第23議定書



  奢侈品製造業の縮小。親方工業。失業。酩酊の禁止。旧社会の追放と新形態の復活。神が選んだもの。


  人民を服従に慣らすためには謙遜ということを教え込む必要があり、従って奢侈品の生産を縮小すべきである。これによって贅沢を張り合う卑しい根性を改める。
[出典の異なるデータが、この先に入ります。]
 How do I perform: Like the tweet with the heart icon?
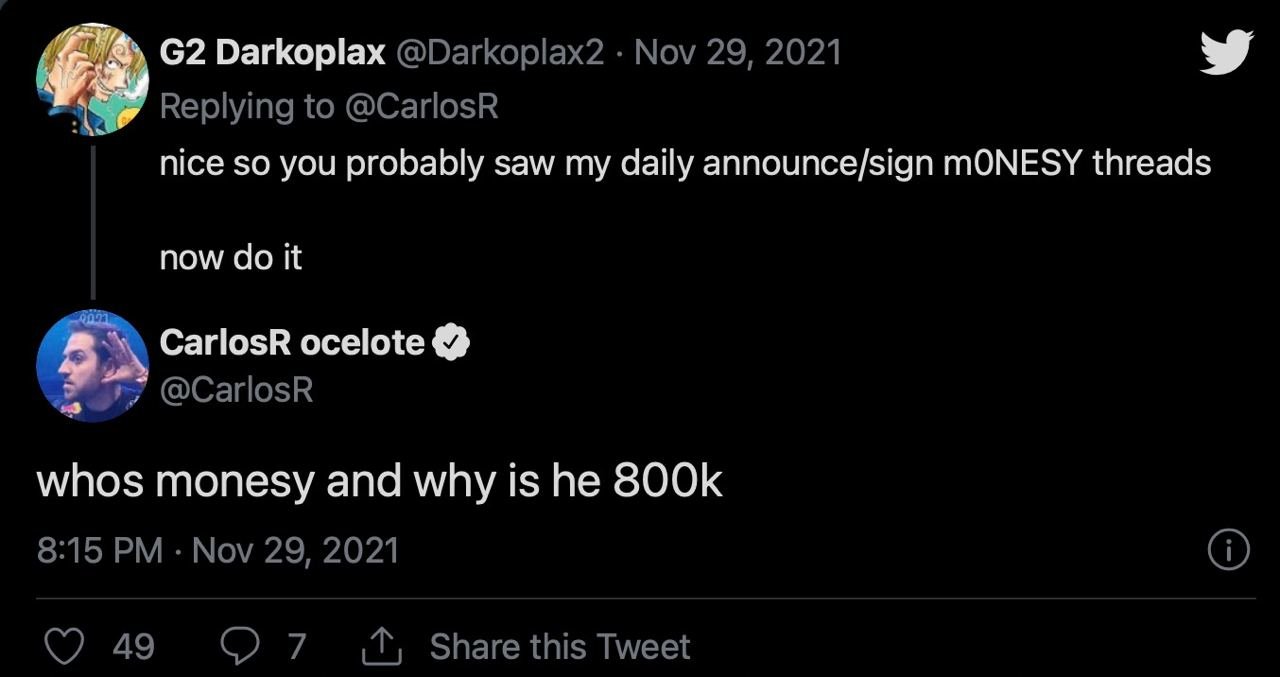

われわれは小さな親方製造業を再編成して、個人資本の工業家を倒すという狙いをもっている。大規模の製造業は必ずしも意識的ではないにせよ、政府に反対する考え方を群集に植えつけるので、この処置は欠かせない。小さな親方たちは罷業を知らず、既存の秩序にしっかり結び付いている。罷業は政府にとっては破滅的な一大問題である。われわれは時の権力をわれらの手に移す時に、この手を使う。酩酊も法律によって禁止し、酒の力で野獣に変わる人間性に対する罪として処罰する。

  重ねて述べるが、臣民は自分たちとは絶対的にかけ離れた力強い手に対しては、盲目的に服従する。かれらはそこに自分たちを襲う社会的な鞭から守ってくれる防御の剣を感じて支持するのである……かれらは王者に天使の心を期待するのか?

 かれらが王者に見たいのは力、力、力の権化なのである。

  現存する支配者たちに代わるわれらが至高の君主は、何をしなければならないか。われわれが意気阻喪させた社会、神の権威すら失墜させた社会、四方八方から無秩序混乱の火の手に包まれている真中で、支配者たちはその存在を引きずって歩いているが、われらが王は何よりもこの燃え上がる炎を消し止める事に身を投じなければならない。それゆえに、王は、かれらを王の血の海で溺死させるけれども、これら現存する社会を根絶せざるをえず、改めてかれらをよく組織された軍隊に復活再編成し、ただれた国家を覆うあらゆる種類の伝染病に対して意織的に闘わせなければならない。神に選ばれた者≠ヘ、理性ならぬ本能によって、また人間性ならぬ獣性によって動くばかげた力を粉砕すべく天から下される。この力は今は自由の原理という仮面をつけて略奪とあらゆる種類の暴力をはたらき凱歌を挙げているが、この力が秩序破壊の跡にイスラエル王を王座に据えるのである。だが、かれらの役割は王が王国に入ったその瞬間に終る。王国の路からは、その残骸の一片すらも残さないように一掃される必要がある。

  その時、われわれは世界の人民に次のように言うことができるだろう。「神に感謝せよ。額に人類宿命の験(しるし)を付けた方の前にひれ伏せ。その験は神おん自らが星を導いてその方に付けられたのだ。その方を措いては生来の罪と悪から解き放って下さる方はいないのだ」。